How come any time I sit down to blog, I can't remember any of what I have been thinking for a week i wanted to blog about? Oh well. My baby is adorable, and brilliant, of course. Because the only baby book I have is one of those that hates to attach an age to milestones, I have no idea if he is on track or behind or ahead. For all I know, he should be walking and talking and writing his first novel by next week. No, really, I know he shouldn't be doing all that yet, but I can't just open the book and read that by two months he should be able to hold his head up and by six he will be sitting or whatever the milestones are. Darn that Dr. Spock. There's a book at Burlington about the first year, week by week, that I have been thinking about getting, but I can't decide if it's worth it, and as time goes on, it becomes less and less useful. Regardless, I need to get something to read. I am finished with the novel-with-advertising that is the Oprah magazine, and then I read my free baby magazine in two sittings. So I am needing some reading material. But I don't really know what I want, and I am hesitant to take a baby into a library... although a baby's cry isn't any worse than a kid having a loud conversation with a tutor or an old person asking where they keep the large-print romance novels.
Well, I think that's all I've got. I wish I could be more interesting.

Saturday, November 17, 2007

My Tail

It hurts. A lot. Why? Yeah, labor, blah blah blah. Sometimes knowing the reason really doesn't help. It hurts to sit. And sitting is an activity I tend to enjoy.
How am I supposed to find a job when it is next to impossible to get out of my house? I don't think it looks very good to have a baby in tow when applying for a job. Obviously I can't bring him TO my job. Argh. It's really frustrating.
And the days fly by. I think we are already halfway through November? And my baby is crying. I have to go rescue him.

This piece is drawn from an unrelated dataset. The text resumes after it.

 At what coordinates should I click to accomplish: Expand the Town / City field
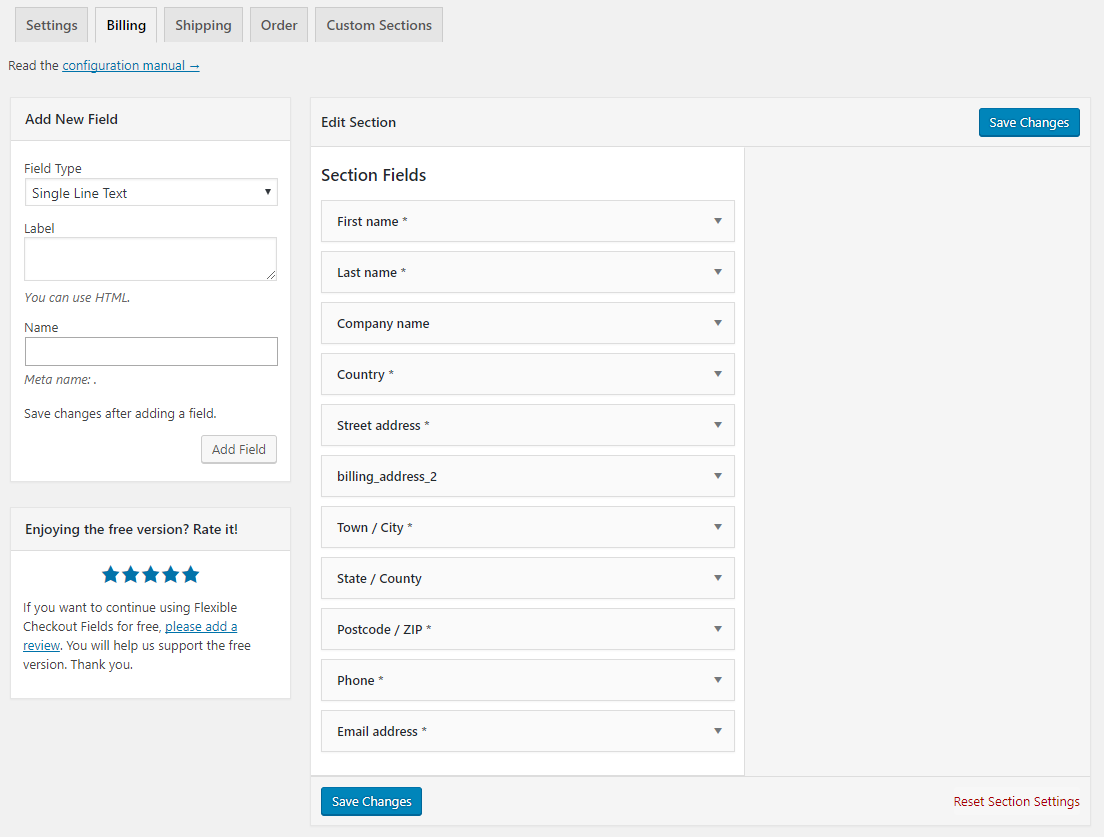point(527,527)
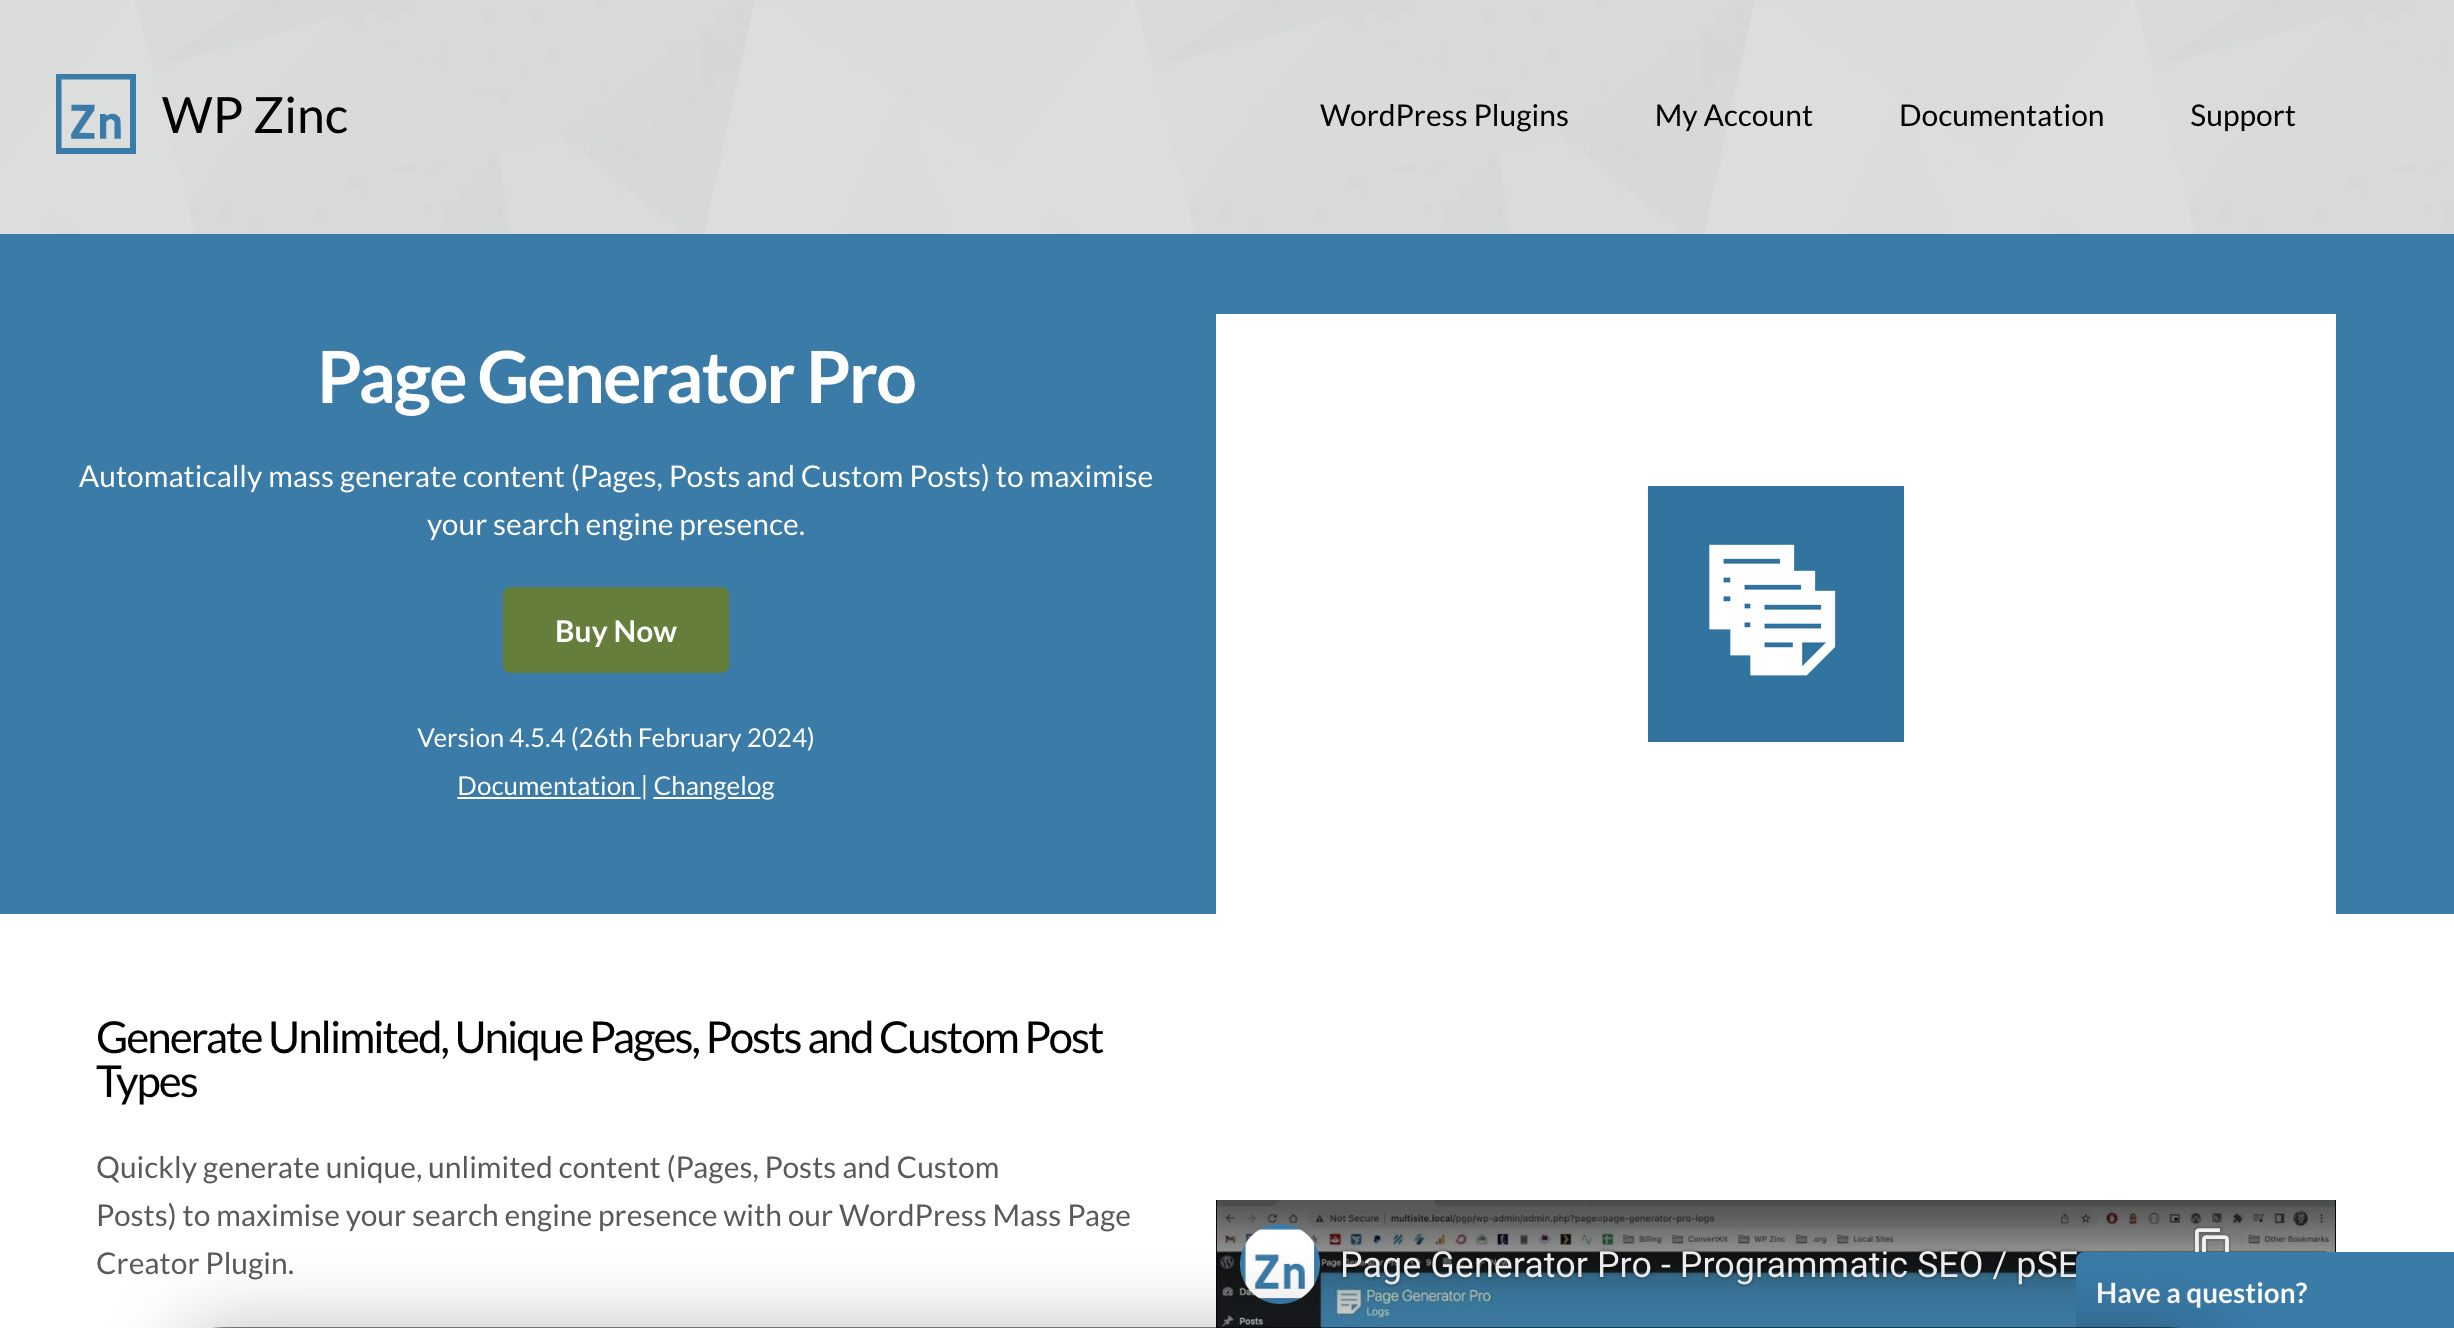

Wednesday, November 07, 2007

Crazy!


Here's a picture of my lovely little guy being held by my mom. I promise it's purely coincidence that he looks scared to death. So far we have yet to find someone he outwardly dislikes... although he may just be hiding it well. Actually he seems to dislike me the most of anyone-- but I think that's just because I spend more time with him than anyone, so that includes both happy time and this-world-sucks-I-hate-you-I'm-screaming time. The former has far outweighed the latter, knock on wood. (or particle board...)

The title has to do with my job search news, or lack thereof. I soooo thought I was in. And these people did NOT call me. Now, Jarrod would say that it's my responsibility to call them back. But personally, if I am the person who does the hiring, I am going to call the people I want, and not call the people I don't want. Simple as that. By that reasoning, they don't want me. For whatever reason (clearly they're delusional). But they seemed to like me! If they were faking it... I think that's really cruel. If they didn't want me and knew it at the time, they should have come right out with it! "We realize you really want this job, but [your uvula is too long or insert your reason here], so we're not going to waste any more of your time or ours, so bye-bye now and don't bother waiting for our phone call good luck with your search." There's something to be said for bluntness.
Or maybe they hadn't decided at the time.
At any rate, the search for a part-time mindless job for which I am way overqualified continues. Wish me luck. Go team. "High-fives all around."

Sunday, November 04, 2007

Picture, hopefully...


I'm gonna try to post a picture (or two, or three), and if you see no picture here, it's because there was some kind of malfunction, whether with blogger or mom's computer or something else. On the other hand, if you see pictures, they are of my gorgeous son, somewhere between birth and five weeks of age. Cross your fingers. :)

Okay. There he is!!!!! You are not mistaken; he really is that adorable. And now, since it took forever to get it off the CD and upload it and everything, I must go.